====== RECORDS ======
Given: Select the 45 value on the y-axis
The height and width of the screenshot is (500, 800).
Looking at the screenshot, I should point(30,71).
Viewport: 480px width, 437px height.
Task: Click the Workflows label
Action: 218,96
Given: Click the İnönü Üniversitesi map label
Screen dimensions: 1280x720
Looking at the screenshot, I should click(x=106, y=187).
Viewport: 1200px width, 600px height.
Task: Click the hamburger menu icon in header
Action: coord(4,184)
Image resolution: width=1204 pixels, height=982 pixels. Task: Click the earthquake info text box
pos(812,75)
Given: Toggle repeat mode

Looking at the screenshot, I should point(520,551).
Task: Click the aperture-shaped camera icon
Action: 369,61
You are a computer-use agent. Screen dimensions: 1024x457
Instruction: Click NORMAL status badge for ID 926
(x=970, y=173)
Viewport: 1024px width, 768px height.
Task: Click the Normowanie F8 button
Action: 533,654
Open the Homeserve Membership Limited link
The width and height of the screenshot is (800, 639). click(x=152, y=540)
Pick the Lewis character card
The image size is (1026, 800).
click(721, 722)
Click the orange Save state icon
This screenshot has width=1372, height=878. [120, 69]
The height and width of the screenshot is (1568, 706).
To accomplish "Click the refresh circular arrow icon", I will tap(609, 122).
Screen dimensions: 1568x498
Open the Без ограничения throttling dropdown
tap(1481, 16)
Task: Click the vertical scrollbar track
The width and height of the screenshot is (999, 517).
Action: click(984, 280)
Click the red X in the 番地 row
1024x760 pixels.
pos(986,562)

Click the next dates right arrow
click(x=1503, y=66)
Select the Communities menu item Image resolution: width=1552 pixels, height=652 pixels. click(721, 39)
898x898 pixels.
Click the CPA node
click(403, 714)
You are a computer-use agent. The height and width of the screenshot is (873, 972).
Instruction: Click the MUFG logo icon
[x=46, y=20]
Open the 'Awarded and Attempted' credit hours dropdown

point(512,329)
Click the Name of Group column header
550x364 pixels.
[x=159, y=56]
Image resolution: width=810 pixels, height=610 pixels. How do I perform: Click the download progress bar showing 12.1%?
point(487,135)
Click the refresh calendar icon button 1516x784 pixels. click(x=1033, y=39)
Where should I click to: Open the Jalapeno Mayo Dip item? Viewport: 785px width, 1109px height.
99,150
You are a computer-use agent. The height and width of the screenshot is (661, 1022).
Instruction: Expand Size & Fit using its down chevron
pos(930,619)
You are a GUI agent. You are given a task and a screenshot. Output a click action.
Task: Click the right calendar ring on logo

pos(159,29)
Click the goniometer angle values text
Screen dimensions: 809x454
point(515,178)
======
● **TASK TO COMPLETE**:
Copy nothing except the lines from the one holding "Where should I" through the last line of the data above, and return them exactly.

● **TASK RESPONSE**:
Where should I click to: Open the Jalapeno Mayo Dip item? Viewport: 785px width, 1109px height.
99,150
You are a computer-use agent. The height and width of the screenshot is (661, 1022).
Instruction: Expand Size & Fit using its down chevron
pos(930,619)
You are a GUI agent. You are given a task and a screenshot. Output a click action.
Task: Click the right calendar ring on logo

pos(159,29)
Click the goniometer angle values text
Screen dimensions: 809x454
point(515,178)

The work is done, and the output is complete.